About

Tauhidur Rahman aims to develop next-generation mobile health technologies that leverage naturally generated and backscattered acoustic and electromagnetic waves from the human body (e.g., heart, skin, lung) and its surrounding environment (e.g, air, food) to unobtrusively, continuously and passively extract information about high-level health and behavioral variables, including eating behavior, sleep, alcohol addiction, spread of infectious diseases, and food quality.

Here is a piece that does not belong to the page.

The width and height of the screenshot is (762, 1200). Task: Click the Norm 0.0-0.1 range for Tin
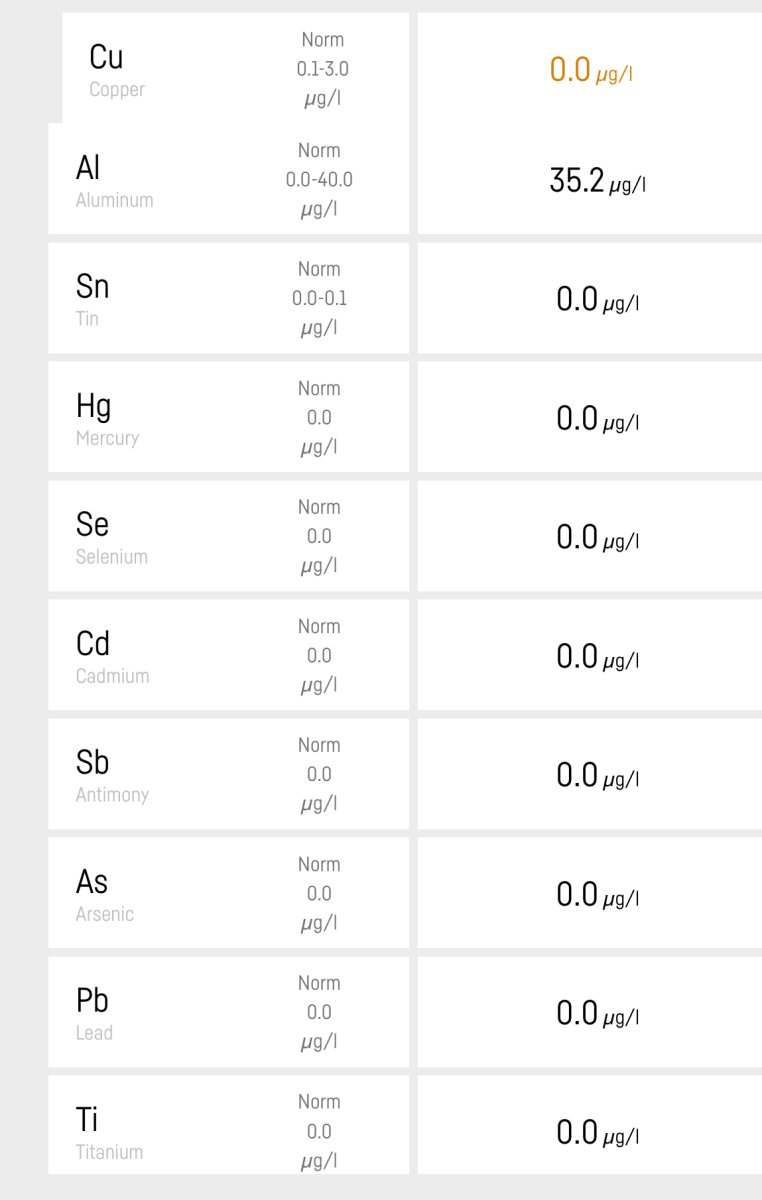(319, 299)
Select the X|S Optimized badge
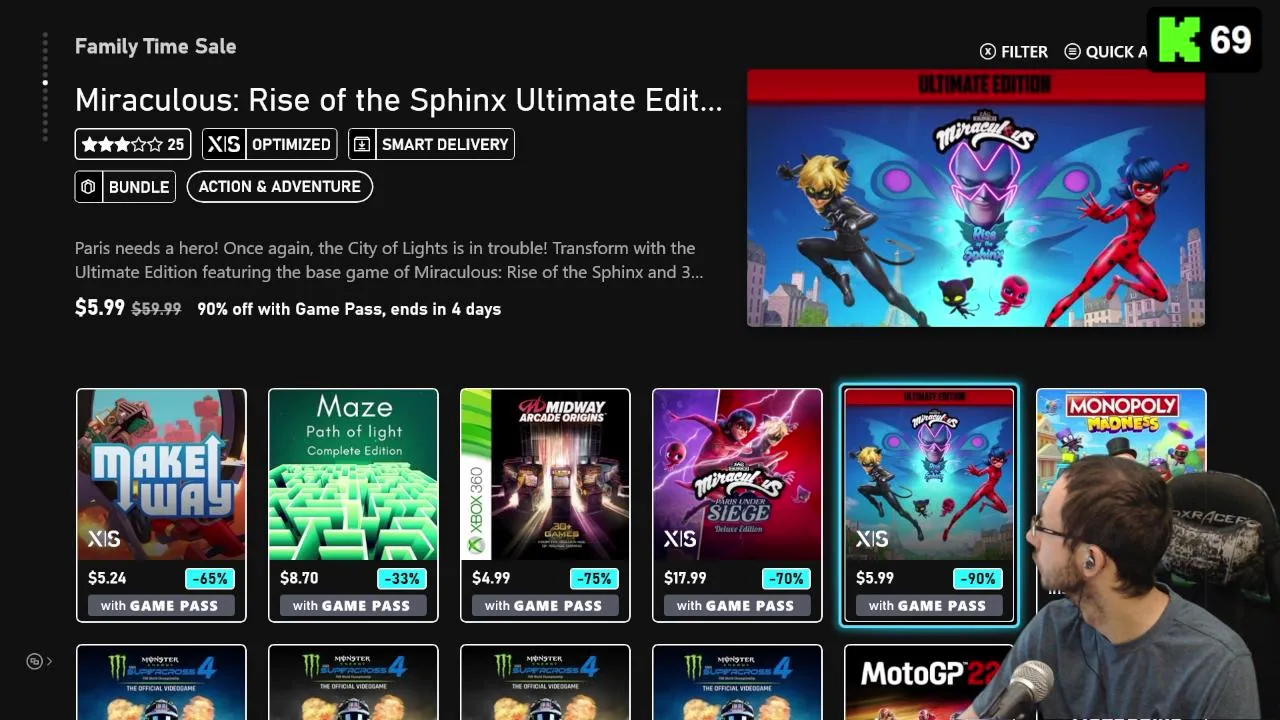The image size is (1280, 720). pos(269,144)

His research involves (1) low-level sensor development to capture observable low-level physical signals from our bodies and surrounding environments with high fidelity, (2) signal interpretation algorithm development to map these low-level physical signals to relevant biological and behavioral measurements, and (3) mobile computing to run these algorithms in low power and resource settings. His research is interdisciplinary and employs core concepts and theories from different domains, including applied physics, embedded and mobile computing, signal processing, machine learning, health sciences, and medicine. Rahman's long-term research vision is to rethink the core physical mechanisms of existing health technologies and to impact the way we diagnose diseases, and track and manage our health.

During his graduate studies, Rahman was a member of the People-Aware Computing (PAC) lab at Cornell University and Multimodal Signal Processing (MSP) Lab at UT Dallas. He also completed a research internship at Microsoft Research Redmond. Rahman joined the faculty of the Manning College of Information and Computer Sciences (CICS) in 2017 as an assistant professor and is also affiliated with UMass Amherst's Institute for Applied Life Sciences (IALS).

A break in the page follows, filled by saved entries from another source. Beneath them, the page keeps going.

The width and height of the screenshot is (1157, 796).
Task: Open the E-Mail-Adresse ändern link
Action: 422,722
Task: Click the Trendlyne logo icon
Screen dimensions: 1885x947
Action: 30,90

Rahman was a recipient of the Google Ph.D. Fellowship in 2016 in mobile computing. He also received an Outstanding Teaching Award in 2015 from Cornell University. Some of his other notable accomplishments include: finalist in Qualcomm innovation fellowship in 2015, one best paper award in ACM Digital Health 2016, and one best paper honorable mention award in ACM Ubicomp 2015. He co-chaired the first workshop on Digital Biomarkers 2017 (collocated with MobiSys 2017) in Niagara Falls, N.Y. His research has received coverage in publications such as the Wall Street Journal, NewScientist, and MIT Technology Review.